Anthony Feinstein (born December 14, 1956) is a professor of psychiatry at the University of Toronto[1] and a neuropsychiatrist. His research and clinical work focuses on people with multiple sclerosis, traumatic brain injury and Conversion Disorder. He has undertaken a number of studies investigating how front-line journalists are affected by their work covering war and man-made and natural disasters.
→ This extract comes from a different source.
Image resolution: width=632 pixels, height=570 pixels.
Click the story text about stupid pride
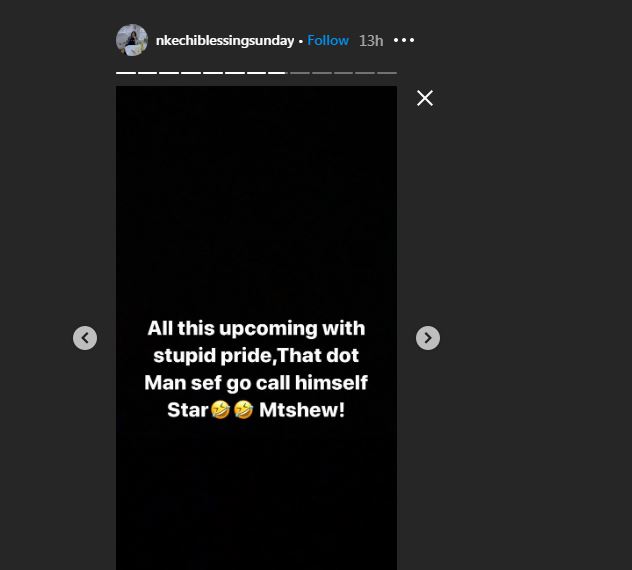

Born in Johannesburg, South Africa, Feinstein received his medical degree from the University of Witwatersrand. He completed his Psychiatry training at the Royal Free Hospital in London, England. His MPhil and PhD degrees were obtained through the University of London. After obtaining his PhD, he worked as a Senior Registrar at the Maudsley Hospital in London before taking up an appointment at the University of Toronto where he is currently a professor of psychiatry and a clinician scientist at the Sunnybrook Research Institute.
Over a three decade period, Feinstein's work has focused on determining brain imaging correlates of depression and pseudobulbar affect in people with MS. He has also developed computerized methods of detecting cognitive dysfunction, with a particular emphasis on the use of distracters. A third strand to his MS work relates to defining the cognitive and functional neuroimaging changes associated with the use of cannabis (marijuana) in people with MS.[2] [3] His research has been funded by the Multiple Sclerosis Society of Canada, the Canadian Institute of Health Research and the Progressive MS Alliance.
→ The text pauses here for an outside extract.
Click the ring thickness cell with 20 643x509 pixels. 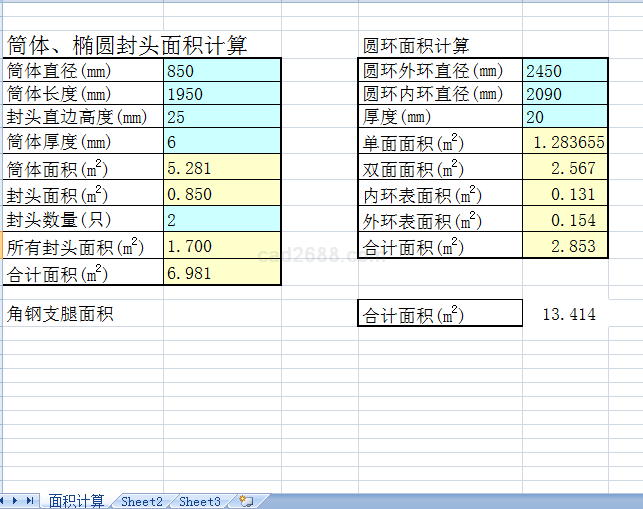click(564, 117)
In 2000 Feinstein obtained a grant from the Freedom Forum in Washington, D.C. to undertake the first study exploring how war can affect the psychological wellbeing of front-line journalists. The results were subsequently published in the American Journal of Psychiatry.[4] Since then, he has completed studies investigating how journalists have been affected by the attacks of 9/11 in New York,[5] the 2003 war in Iraq,[6] the drug wars in Mexico, the 2007 election violence and Al-Shabab attack on the Westgate Mall in Kenya,[7] the Civil War in Syria [6] and state-sponsored violence directed towards the media in Iran.
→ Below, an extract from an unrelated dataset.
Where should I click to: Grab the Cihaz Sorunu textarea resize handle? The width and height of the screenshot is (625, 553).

Feinstein was awarded a Guggenheim Fellowship in 2000 to study mental health problems in post-apartheid Namibia. A documentary, Journalists Under Fire,[8] based on his work with war journalists, produced by him (and directed by Martyn Burke), was short-listed for an Academy Award and won a 2012 Peabody Award. His series of articles for the Globe & Mail on Conflict Photograph [9] was short-listed for a 2016 EPPY Award.[10]